日本勢も爆買いの恩恵受けた「独身の日」。8社の成果と浮かび上がった課題とは
中国の一大商戦に当たる11月11日の「独身の日」は、日本の通販企業にとって想像以上のインパクトがあったようだ。アリババグループが手がける中国向け仮想モールなどでは当日限定の大型セール企画を実施。1日の総売上高は前年比約6割増となる1兆7000億円以上を記録したという。出店する多くの企業から驚きの声が上がるなど、改めて中国向け通販市場のスケールメリットを知らしめる結果となった。日本の通販実施企業各社の当日の成果を振り返ってみる。
海外向けにアニメやゲームのキャラクターグッズなどをネット販売しているトーキョーオタクモードは今年5月に出店したアリババグループの「Tモール・グローバル」での売り上げが好調だった。同社によると、当日は通常の1日の売り上げの50倍となり「1日で前月(10月)の売り上げを上回る結果」(同社)だったようだ。
中でも売れ行きが良かったのが福袋で、当初用意していた100個はセールが始まって「数秒で完売」(同)したため、改めて別の福袋を作り販売したが、それらもすべて完売したという。同社では「実際の反響を見ながらカスタマイズしたことが完売につながった」とみている。他にも「おむつ寿司」という商品は事前審査を経てTモール・グローバルのカテゴリー別のトップページに表示される商品に選ばれたことで、売れ行きも良かったようだ。
アリババジャパンからは事前に「売れないことよりも、売り切れないように在庫を積むことを考えてほしい」と指摘されていた。そして独身の日だけ使えるクーポンの事前発行数も1万件を超えていた。こうした点から一定の売れ行きが予測できたため、当日は倉庫を24時間体制とし通常の3倍の人員で挑んだ結果、トラブルなく対応できたという。
好調な売れ行きの背景には独身の日をにらんだ工夫もあった。同社が掲載する商品画像は白バックに商品単体を物撮りで紹介することが多かったが、新たにモデルを使って原宿でロケ撮りを行うなど、独身の日に合わせて日本をイメージした商品画像を使用。また、セールの最中にもアリババジャパンとミーティングを行って新規のキャンペーンを実施した。アリババジャパン側も即座にバナーを作成するなど協力体制ができていたことも影響したようだ。

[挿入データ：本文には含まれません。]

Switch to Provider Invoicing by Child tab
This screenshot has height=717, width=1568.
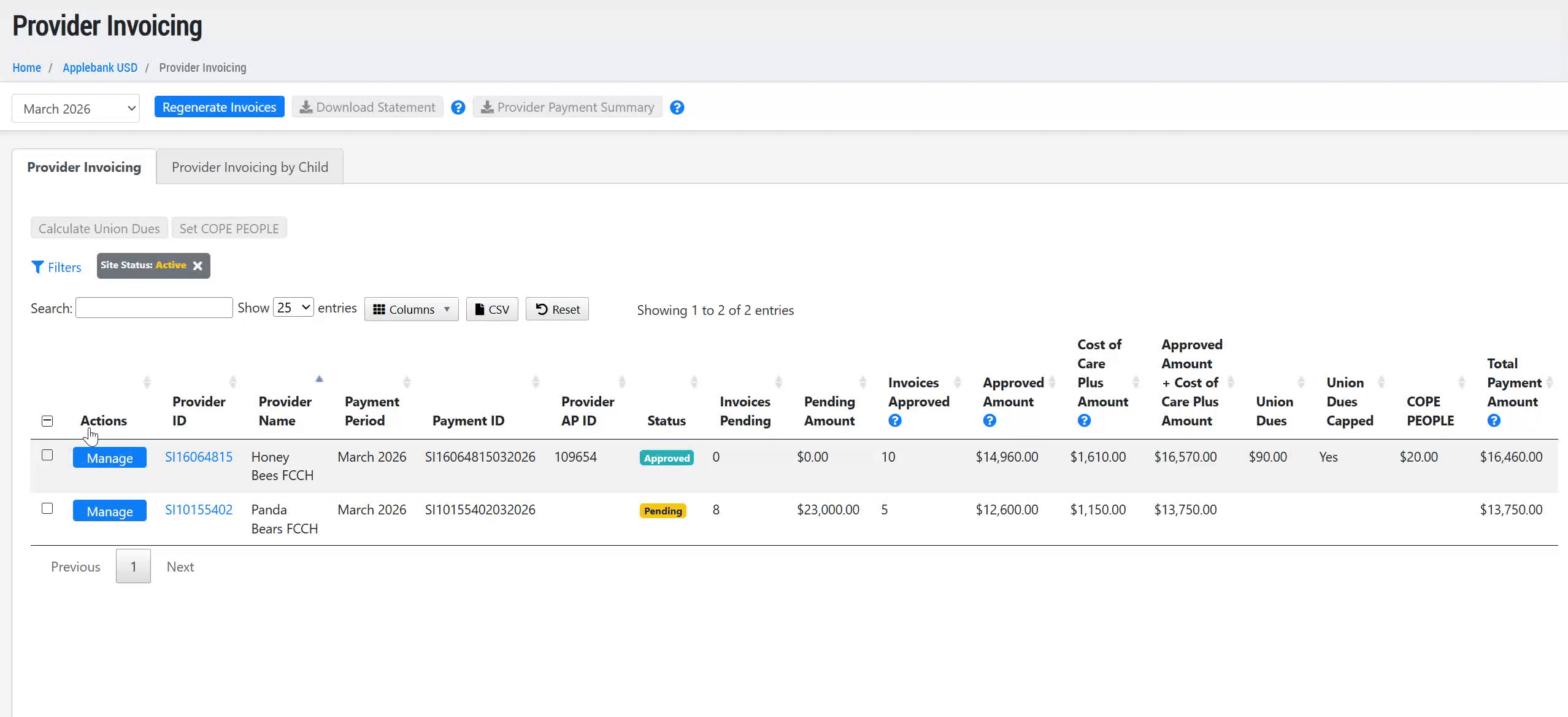pos(250,167)
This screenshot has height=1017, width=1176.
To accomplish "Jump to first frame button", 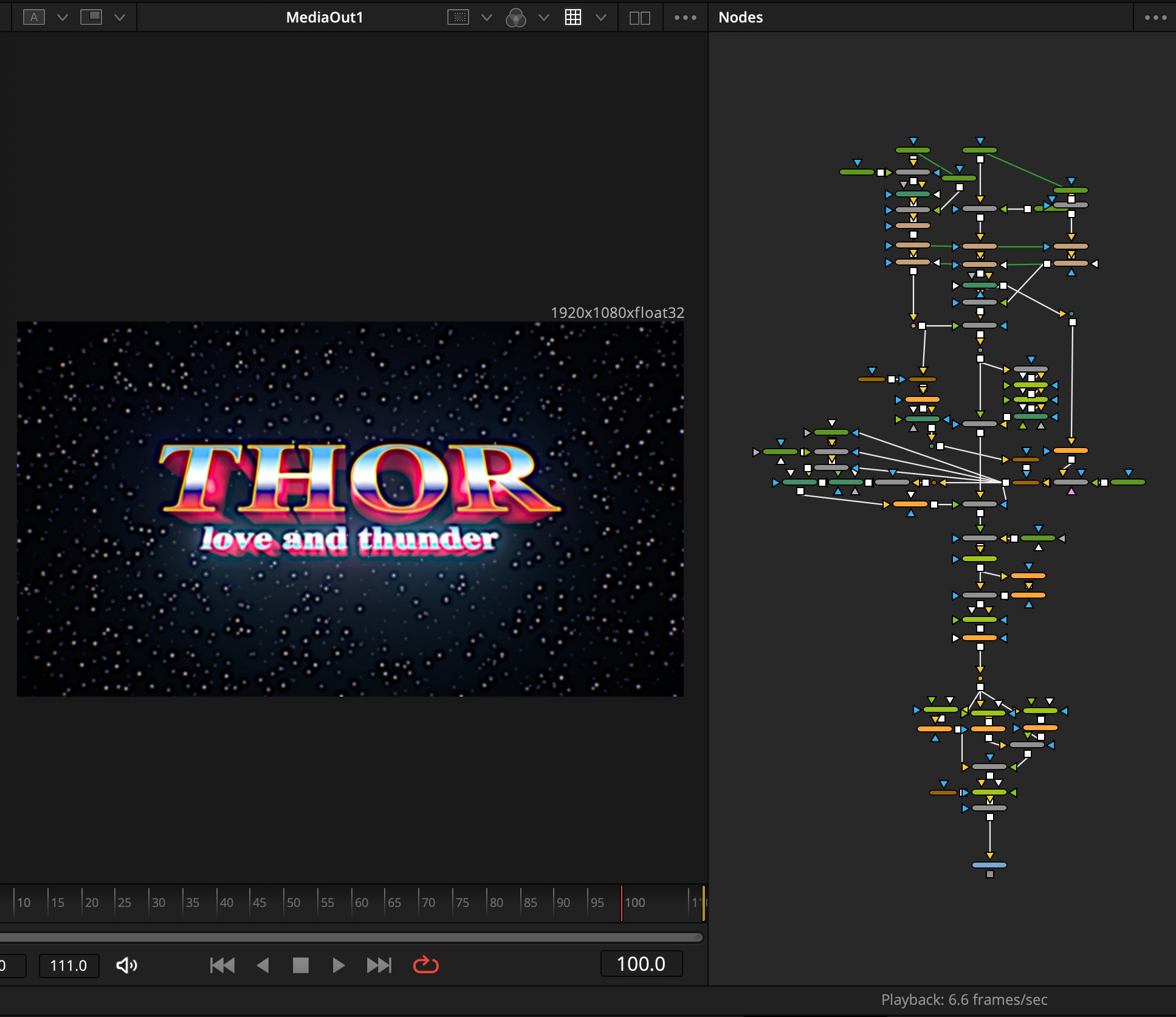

独身の日の売り上げのうち9割程度が新規顧客。同社では、海賊版が多く流通している中国で正規品の品質や梱包のクオリティを体感してもらうことで今後の販売増につながると期待している。中国には正規品を扱う店舗が少ないため、今後も商品数を増やし、売り上げを伸ばしていく方針だ。
これまでは中国で人気の日本商材というと、化粧品や消費財などのイメージが強かったが、“おもちゃ”や“ぬいぐるみ”など新しいジャンルの商材が売れたことで、アリババジャパン側でも今後に期待を寄せているという。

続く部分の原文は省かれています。